Dunkin' or Krispy Kreme?
It's nice to have options, isn't it? We do not live in a one-size-fits all world. Folks have different tastes and preferences when it comes to computers, cola drinks, and donuts, just to name a few.
Well, the same can be said for spirituality. When it comes to exploring and nurturing one's relationship with God, there are options available. One of the most popular options in Catholic spirituality is Ignatian spirituality. So, just what is Ignatian spirituality?
In his book, Christian Spirituality (Loyola Press), George Lane, S.J., defines spirituality as “a way to holiness.” Christian spirituality, of course, seeks holiness in and through Jesus Christ. Even within the Christian Tradition, there are numerous spiritual paths that come to us from the traditions of various religious communities such as the Franciscans, Dominicans, Carmelites, and Benedictines. One of the most popular and widely practiced spiritual paths in the Catholic Tradition is Ignatian Spirituality—a path articulated by Saint Ignatius of Loyola who founded the Society of Jesus (the Jesuits) in 1540. St. Ignatius outlined this spirituality in his Spiritual Exercises, originally written as a handbook for a thirty-day retreat. With this in mind, let's take a closer look at the characteristics of Ignatian spirituality.

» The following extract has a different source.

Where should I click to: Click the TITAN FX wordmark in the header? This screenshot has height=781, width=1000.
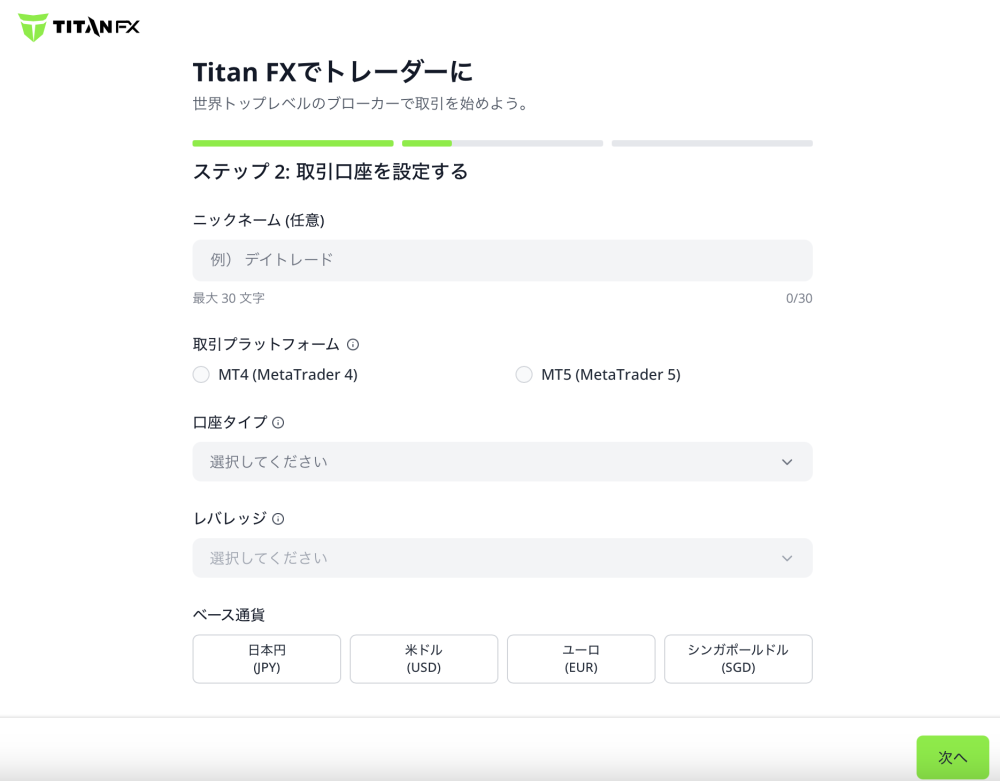[x=97, y=28]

According to Fr. Paul Brian Campbell, S.J., Ignatian spirituality encourages us to…
find (recognize) God in all things
develop a personal relationship with Christ and love for the Church (bruised and broken as it often is)
live a life of reflection (self-awareness/discernment) leading to gratitude and a life of service (becoming a man or woman for others)

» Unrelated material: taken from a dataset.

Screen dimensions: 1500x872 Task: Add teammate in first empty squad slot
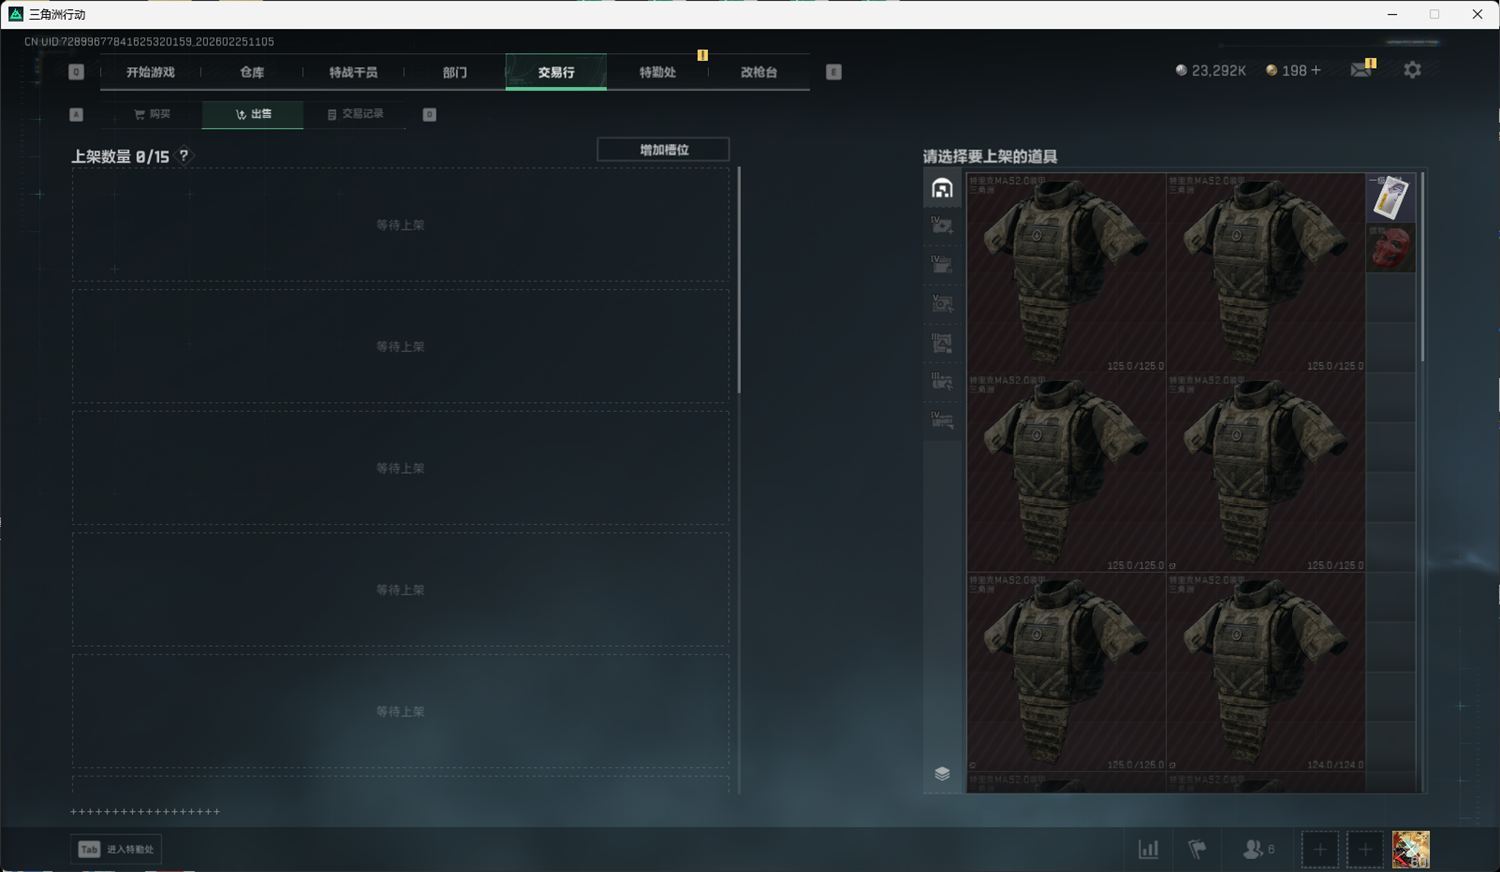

live a life of contemplation in action—not a monastic existence, but an active one that is, at the same time, infused with prayer
live with an inner freedom (the result of self-awareness and discernment)

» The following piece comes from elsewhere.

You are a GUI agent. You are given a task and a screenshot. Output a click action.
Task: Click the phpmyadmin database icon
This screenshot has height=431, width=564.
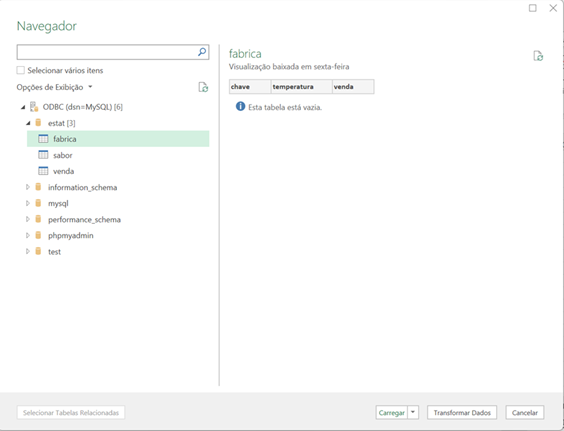tap(38, 235)
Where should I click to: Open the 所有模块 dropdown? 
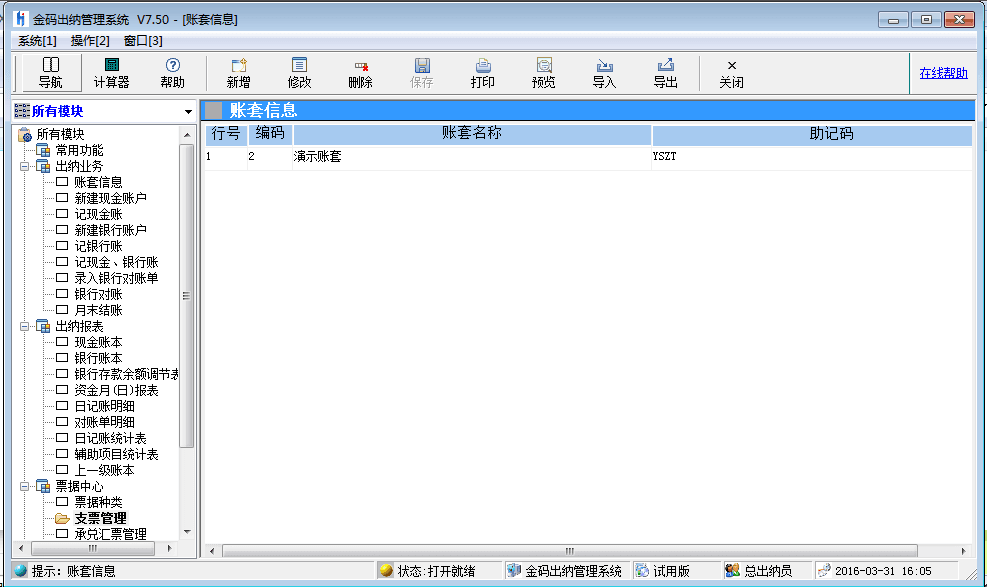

translate our faith into working for justice—the realization that there can be no true expression of faith where concerns for justice and human dignity are lacking
recognize, like Jesuit Gerard Manley Hopkins, that “the world is charged with the grandeur of God”—the positive, energetic and engaged vision of God's constant interaction with creation
live according to the maxim “Ad Majorem Dei Gloriam” (For the Greater Glory of God)—praising God and dedicating oneself to participate in God's healing work in the world
be flexible and adaptable, following the example of the 16th century Jesuits who wore Chinese robes and generally adapted to various cultures; respecting people's lived experience
seek the union of minds and hearts—as brothers and sisters, we listen for the God who is present among us, admitting no division based on ethnicity, nationality, background, age or gender
These principles and ideas are not unique to Ignatius. Rather, they flow from the Gospel of Jesus. However, Ignatius has gathered and synthesized them in such a way as to create a path to Jesus—a path that countless millions of Catholics have traveled over the past 450 years, a path called Ignatian spirituality.